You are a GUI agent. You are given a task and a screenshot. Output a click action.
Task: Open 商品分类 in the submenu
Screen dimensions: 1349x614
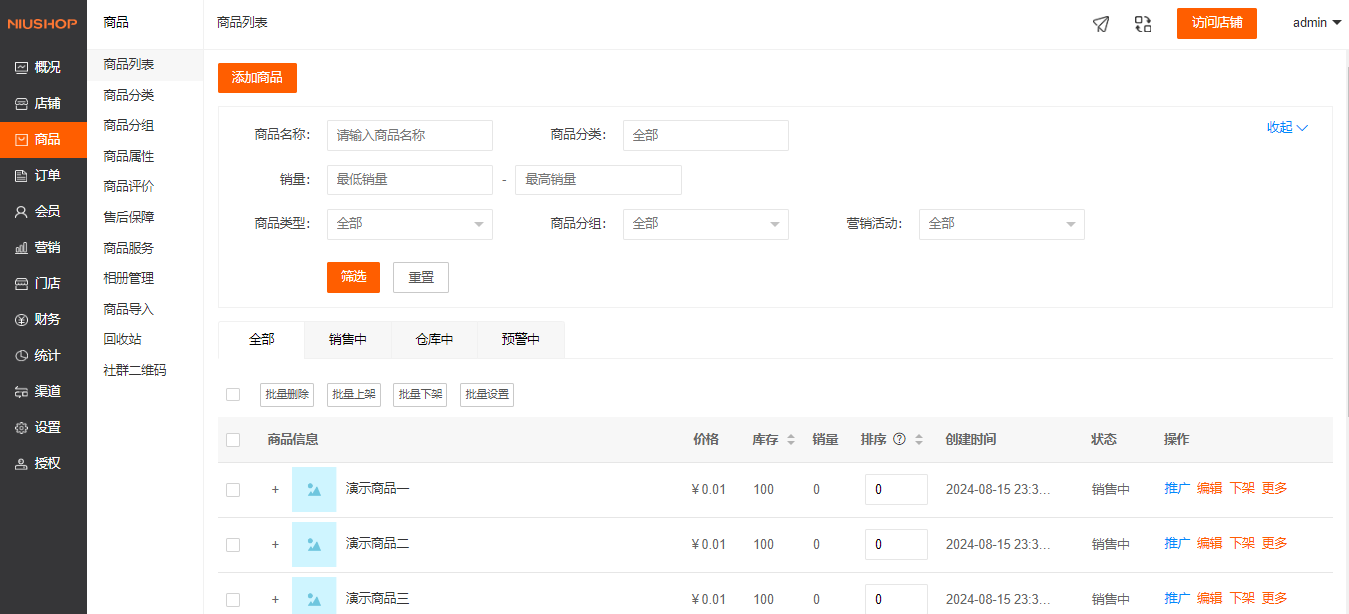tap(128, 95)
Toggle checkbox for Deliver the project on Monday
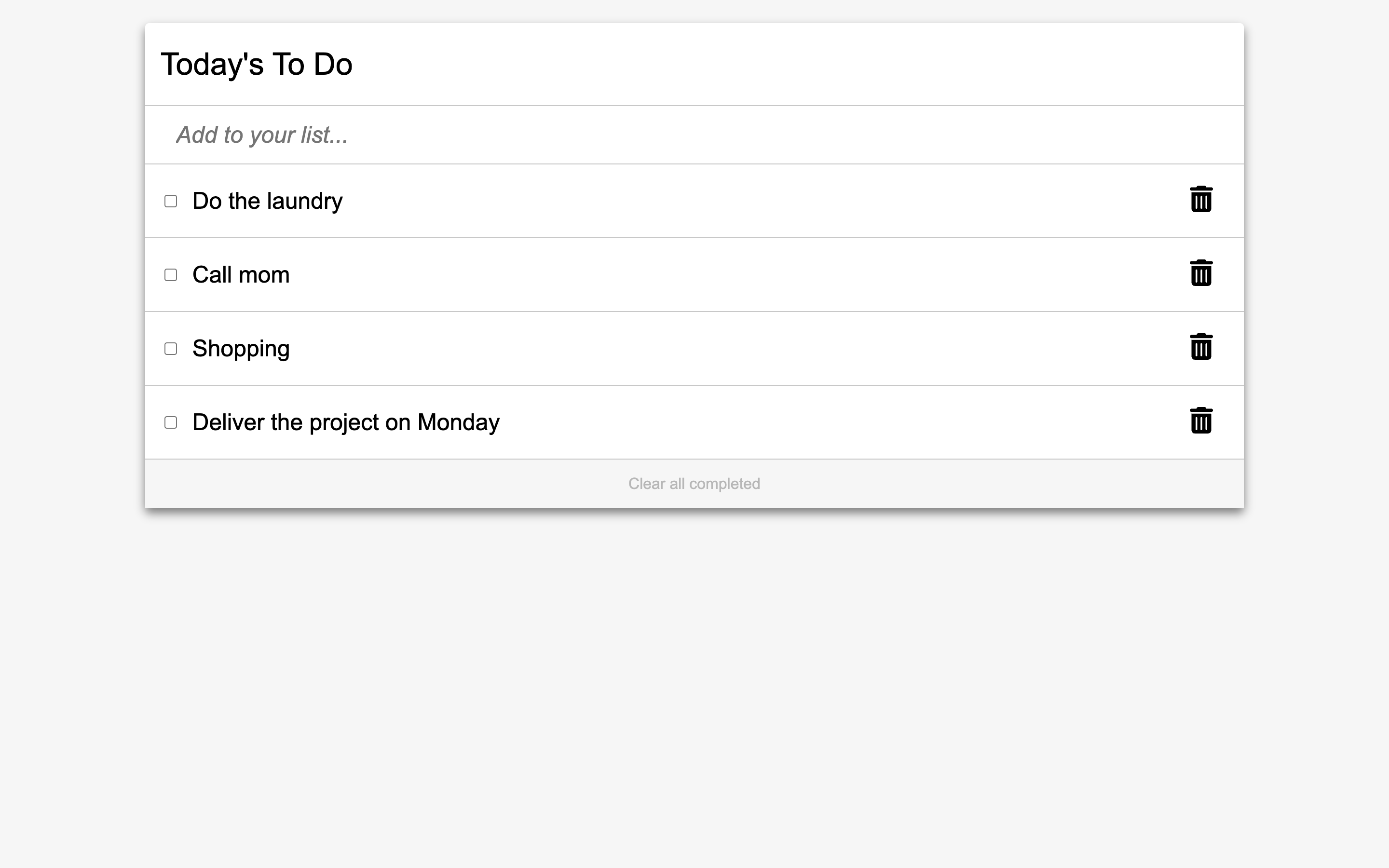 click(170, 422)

* [WHAT YOU HAVE TO DO]:
Repeat all of the records verbatim, leaving out the pictures.

* [WRITTEN REPLY]:
You are a GUI agent. You are given a task and a screenshot. Output a click action.
Task: Open 商品分类 in the submenu
Screen dimensions: 1349x614
tap(128, 95)
Toggle checkbox for Deliver the project on Monday
 click(170, 422)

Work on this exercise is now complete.